- Abstract: In this work, we propose a goal-driven collaborative task that contains language, vision, and action in a virtual environment as its core components. Specifically, we develop a Collaborative image-Drawing game between two agents, called CoDraw. Our game is grounded in a virtual world that contains movable clip art objects. The game involves two players: a Teller and a Drawer. The Teller sees an abstract scene containing multiple clip art pieces in a semantically meaningful configuration, while the Drawer tries to reconstruct the scene on an empty canvas using available clip art pieces. The two players communicate via two-way communication using natural language. We collect the CoDraw dataset of ~10K dialogs consisting of ~138K messages exchanged between human agents. We define protocols and metrics to evaluate the effectiveness of learned agents on this testbed, highlighting the need for a novel "crosstalk" condition which pairs agents trained independently on disjoint subsets of the training data for evaluation.

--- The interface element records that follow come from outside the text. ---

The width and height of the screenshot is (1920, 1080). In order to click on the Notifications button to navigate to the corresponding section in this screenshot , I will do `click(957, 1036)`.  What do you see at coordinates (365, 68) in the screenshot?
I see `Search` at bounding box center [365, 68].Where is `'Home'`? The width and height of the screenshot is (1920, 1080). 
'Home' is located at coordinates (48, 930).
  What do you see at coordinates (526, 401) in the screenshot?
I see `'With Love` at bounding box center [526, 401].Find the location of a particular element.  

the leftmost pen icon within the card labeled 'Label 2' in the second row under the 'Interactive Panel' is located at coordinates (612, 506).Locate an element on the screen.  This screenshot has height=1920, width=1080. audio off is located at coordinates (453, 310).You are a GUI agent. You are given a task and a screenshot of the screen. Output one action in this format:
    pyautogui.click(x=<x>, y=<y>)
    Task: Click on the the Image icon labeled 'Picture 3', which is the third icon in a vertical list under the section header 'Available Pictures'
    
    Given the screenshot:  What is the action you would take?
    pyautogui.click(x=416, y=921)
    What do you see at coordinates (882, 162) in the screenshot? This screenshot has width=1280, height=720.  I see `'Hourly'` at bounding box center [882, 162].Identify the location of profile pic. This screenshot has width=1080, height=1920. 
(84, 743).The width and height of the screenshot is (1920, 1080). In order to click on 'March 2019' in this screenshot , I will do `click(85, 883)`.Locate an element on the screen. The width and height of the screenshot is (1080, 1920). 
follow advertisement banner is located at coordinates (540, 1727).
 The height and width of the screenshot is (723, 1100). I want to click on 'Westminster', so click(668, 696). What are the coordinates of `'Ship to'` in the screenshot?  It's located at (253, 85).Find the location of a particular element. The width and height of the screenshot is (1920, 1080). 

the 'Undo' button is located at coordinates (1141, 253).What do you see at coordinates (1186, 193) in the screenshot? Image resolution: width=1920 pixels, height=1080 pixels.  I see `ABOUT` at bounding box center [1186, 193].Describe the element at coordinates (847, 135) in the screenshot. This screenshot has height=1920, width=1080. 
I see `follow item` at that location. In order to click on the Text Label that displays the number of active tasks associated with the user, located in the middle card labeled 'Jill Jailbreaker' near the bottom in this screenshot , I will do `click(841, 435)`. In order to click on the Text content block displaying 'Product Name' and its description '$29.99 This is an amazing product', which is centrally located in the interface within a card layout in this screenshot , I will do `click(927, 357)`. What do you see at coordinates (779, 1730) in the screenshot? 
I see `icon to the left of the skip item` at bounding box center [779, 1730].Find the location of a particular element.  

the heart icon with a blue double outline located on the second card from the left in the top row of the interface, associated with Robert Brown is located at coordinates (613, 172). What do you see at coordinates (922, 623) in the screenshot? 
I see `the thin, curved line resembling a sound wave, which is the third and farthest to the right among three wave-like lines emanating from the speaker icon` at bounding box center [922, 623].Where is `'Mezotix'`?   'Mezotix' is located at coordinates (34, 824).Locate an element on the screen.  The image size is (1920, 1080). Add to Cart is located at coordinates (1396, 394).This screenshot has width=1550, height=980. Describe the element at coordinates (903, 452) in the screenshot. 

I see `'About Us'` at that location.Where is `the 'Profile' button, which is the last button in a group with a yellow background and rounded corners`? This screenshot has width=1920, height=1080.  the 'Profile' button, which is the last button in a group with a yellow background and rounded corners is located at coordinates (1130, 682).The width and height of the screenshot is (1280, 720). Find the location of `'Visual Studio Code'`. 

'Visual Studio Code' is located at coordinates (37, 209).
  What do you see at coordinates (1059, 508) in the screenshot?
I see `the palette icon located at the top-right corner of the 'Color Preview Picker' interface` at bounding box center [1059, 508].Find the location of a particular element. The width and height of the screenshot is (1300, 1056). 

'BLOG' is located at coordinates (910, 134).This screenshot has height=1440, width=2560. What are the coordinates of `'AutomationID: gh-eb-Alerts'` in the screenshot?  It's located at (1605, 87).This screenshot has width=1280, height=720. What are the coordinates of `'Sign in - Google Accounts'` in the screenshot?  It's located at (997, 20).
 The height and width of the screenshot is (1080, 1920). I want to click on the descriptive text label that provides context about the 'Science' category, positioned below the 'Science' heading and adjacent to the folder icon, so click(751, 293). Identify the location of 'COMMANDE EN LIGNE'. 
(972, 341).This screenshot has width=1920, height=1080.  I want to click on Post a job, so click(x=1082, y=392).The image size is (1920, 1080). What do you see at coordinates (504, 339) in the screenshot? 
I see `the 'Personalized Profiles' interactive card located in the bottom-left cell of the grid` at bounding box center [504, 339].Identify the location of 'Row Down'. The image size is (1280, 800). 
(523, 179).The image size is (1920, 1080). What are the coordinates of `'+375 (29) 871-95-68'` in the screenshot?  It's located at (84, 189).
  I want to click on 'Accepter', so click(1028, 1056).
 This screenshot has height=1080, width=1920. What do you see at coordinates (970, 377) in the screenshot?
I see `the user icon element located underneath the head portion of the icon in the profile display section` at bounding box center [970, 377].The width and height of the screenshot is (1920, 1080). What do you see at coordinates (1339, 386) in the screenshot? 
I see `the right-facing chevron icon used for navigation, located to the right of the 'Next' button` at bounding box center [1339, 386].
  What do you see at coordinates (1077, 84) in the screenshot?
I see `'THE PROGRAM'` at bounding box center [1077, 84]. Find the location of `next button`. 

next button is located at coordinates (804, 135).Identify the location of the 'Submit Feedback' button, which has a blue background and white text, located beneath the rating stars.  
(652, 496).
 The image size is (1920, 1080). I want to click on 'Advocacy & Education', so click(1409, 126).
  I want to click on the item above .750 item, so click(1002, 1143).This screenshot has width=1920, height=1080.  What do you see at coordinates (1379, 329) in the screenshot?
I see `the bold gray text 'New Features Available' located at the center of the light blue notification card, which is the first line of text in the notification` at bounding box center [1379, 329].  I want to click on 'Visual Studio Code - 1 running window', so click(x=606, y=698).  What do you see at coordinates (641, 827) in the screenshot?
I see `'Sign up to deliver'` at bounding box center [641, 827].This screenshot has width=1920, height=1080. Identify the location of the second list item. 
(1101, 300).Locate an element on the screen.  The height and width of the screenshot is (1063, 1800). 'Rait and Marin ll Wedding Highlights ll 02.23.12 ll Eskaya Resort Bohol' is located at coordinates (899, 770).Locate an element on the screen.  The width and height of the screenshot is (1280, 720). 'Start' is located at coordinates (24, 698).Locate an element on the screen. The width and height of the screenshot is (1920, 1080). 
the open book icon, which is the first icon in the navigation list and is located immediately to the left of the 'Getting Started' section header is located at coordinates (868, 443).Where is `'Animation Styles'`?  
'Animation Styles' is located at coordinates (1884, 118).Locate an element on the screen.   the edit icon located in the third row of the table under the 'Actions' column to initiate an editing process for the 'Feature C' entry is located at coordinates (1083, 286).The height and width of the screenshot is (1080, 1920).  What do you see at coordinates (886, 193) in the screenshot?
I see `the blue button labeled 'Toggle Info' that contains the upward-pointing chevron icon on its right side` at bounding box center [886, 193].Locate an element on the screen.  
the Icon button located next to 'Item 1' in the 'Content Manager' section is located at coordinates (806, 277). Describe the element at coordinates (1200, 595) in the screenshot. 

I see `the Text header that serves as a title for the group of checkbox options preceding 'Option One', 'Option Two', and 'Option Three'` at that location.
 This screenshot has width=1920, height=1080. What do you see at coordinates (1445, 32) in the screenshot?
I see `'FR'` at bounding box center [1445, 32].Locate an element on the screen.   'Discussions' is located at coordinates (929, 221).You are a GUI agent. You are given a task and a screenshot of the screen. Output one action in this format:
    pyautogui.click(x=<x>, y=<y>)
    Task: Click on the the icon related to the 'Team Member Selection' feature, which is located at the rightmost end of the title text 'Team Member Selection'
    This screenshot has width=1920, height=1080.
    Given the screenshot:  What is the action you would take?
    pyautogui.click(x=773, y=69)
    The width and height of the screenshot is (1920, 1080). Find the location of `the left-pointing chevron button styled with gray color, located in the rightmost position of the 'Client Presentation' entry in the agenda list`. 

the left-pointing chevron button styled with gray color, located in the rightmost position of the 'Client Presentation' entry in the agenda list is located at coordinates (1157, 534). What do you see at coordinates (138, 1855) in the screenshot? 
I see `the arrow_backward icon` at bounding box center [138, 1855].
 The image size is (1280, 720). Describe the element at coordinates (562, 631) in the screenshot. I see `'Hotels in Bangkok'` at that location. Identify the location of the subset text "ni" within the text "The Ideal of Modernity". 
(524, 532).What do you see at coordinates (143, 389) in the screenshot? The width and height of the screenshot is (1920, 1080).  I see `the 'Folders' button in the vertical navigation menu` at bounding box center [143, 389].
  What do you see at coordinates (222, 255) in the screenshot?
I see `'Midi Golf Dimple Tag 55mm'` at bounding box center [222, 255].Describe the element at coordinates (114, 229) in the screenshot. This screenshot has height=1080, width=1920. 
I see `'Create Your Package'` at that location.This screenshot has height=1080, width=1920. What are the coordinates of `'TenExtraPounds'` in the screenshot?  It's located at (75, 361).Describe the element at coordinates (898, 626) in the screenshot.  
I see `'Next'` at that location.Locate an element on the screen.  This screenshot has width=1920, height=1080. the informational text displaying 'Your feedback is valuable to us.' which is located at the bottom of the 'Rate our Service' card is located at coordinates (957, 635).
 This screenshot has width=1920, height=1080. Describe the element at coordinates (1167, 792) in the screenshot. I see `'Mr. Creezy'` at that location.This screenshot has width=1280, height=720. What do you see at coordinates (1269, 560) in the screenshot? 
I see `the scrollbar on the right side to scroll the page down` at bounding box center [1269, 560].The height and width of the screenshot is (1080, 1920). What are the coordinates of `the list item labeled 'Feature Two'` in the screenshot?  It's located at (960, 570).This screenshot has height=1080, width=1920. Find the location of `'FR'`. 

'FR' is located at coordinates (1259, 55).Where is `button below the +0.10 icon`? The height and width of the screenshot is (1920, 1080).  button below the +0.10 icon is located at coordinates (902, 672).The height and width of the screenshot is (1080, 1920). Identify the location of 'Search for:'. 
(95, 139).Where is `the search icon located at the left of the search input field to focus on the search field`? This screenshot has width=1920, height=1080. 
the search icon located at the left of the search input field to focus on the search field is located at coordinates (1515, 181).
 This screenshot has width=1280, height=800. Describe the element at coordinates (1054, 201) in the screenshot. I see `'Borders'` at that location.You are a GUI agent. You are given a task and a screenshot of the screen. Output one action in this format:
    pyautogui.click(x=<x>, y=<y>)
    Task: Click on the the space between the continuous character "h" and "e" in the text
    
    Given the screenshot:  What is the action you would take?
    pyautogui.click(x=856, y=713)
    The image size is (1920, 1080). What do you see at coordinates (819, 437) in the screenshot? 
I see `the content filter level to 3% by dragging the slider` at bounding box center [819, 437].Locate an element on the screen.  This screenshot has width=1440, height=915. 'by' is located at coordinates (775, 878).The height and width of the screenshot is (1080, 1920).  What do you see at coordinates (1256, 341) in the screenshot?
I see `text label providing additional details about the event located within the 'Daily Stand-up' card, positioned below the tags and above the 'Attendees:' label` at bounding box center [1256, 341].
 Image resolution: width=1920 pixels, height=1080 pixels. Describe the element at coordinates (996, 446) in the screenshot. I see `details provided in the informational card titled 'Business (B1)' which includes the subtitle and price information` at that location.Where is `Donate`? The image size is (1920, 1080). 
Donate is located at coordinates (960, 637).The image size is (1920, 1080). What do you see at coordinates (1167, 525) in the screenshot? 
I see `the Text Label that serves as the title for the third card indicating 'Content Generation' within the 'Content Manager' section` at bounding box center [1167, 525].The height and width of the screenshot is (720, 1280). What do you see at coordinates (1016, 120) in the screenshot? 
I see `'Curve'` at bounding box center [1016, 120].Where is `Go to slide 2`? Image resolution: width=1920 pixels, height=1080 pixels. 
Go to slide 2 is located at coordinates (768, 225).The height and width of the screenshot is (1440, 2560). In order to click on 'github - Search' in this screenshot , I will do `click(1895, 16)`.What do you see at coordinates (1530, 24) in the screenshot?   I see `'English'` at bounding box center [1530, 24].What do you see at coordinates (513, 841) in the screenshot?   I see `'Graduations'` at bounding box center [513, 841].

We present models for our task, including simple but effective baselines and neural network approaches trained using a combination of imitation learning and goal-driven training. All models are benchmarked using both fully automated evaluation and by playing the game with live human agents.
- Keywords: CoDraw, collaborative drawing, grounded language
- TL;DR: We introduce a dataset, models, and training + evaluation protocols for a collaborative drawing task that allows studying goal-driven and perceptually + actionably grounded language generation and understanding.